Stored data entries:

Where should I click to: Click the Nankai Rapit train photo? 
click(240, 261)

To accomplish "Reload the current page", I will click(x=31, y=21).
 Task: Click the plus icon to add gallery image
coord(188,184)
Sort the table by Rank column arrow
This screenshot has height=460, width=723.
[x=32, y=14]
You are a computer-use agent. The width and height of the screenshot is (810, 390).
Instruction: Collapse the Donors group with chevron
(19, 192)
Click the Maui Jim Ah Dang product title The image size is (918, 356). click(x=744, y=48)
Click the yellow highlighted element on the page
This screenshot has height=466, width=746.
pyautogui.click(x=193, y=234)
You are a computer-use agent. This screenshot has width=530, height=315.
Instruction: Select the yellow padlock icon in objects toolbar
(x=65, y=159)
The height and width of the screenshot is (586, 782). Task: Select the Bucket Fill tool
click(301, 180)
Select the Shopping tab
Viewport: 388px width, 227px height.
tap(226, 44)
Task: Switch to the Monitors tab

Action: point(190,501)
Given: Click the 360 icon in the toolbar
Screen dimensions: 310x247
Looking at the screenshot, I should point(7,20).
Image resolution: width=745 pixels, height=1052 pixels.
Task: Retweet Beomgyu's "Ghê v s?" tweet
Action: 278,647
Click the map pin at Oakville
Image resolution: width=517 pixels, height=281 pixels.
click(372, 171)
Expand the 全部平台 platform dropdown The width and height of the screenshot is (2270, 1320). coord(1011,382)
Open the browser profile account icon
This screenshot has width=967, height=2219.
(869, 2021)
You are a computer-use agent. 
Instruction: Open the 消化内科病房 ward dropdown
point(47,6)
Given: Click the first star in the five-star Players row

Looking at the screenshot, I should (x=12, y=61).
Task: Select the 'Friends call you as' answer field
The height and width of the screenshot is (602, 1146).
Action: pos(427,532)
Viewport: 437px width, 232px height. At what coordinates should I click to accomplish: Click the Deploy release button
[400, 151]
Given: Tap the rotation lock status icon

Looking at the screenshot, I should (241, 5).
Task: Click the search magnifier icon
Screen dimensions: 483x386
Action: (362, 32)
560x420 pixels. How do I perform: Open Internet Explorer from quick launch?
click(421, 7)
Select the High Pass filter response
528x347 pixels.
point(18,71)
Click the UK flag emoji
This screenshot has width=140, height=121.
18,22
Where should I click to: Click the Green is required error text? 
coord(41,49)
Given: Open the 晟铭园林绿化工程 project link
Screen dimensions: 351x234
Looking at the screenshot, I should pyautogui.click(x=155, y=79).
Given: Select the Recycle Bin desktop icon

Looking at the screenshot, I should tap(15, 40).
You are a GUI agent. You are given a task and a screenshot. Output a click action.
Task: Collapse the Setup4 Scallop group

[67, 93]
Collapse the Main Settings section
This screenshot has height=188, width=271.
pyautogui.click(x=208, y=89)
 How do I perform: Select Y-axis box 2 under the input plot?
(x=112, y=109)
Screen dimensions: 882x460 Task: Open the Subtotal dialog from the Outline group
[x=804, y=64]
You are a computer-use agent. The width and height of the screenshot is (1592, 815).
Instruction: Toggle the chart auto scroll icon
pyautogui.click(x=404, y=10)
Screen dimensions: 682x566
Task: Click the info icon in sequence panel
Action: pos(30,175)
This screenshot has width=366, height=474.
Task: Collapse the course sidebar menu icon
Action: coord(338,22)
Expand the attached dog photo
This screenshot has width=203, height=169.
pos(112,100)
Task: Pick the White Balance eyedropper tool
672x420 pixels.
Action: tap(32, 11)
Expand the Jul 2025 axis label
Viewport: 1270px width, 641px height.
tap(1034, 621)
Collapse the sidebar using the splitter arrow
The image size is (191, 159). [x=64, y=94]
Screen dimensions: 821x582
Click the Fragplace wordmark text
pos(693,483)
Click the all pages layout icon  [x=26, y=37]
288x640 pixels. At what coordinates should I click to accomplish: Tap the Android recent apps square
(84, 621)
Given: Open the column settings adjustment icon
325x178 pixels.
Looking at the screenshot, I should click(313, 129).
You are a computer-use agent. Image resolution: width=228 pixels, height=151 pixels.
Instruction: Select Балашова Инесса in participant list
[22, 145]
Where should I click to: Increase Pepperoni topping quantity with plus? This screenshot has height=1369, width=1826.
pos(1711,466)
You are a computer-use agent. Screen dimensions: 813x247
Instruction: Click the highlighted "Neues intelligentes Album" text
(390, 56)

__YOUR GOAL__
Return all lines from the entries that contain the string "computer".

__EXERCISE SOLUTION__
You are a computer-use agent. The width and height of the screenshot is (810, 390).
You are a computer-use agent. This screenshot has width=530, height=315.
You are a computer-use agent. 
You are a computer-use agent. The width and height of the screenshot is (1592, 815).
You are a computer-use agent. Image resolution: width=228 pixels, height=151 pixels.
You are a computer-use agent. Screen dimensions: 813x247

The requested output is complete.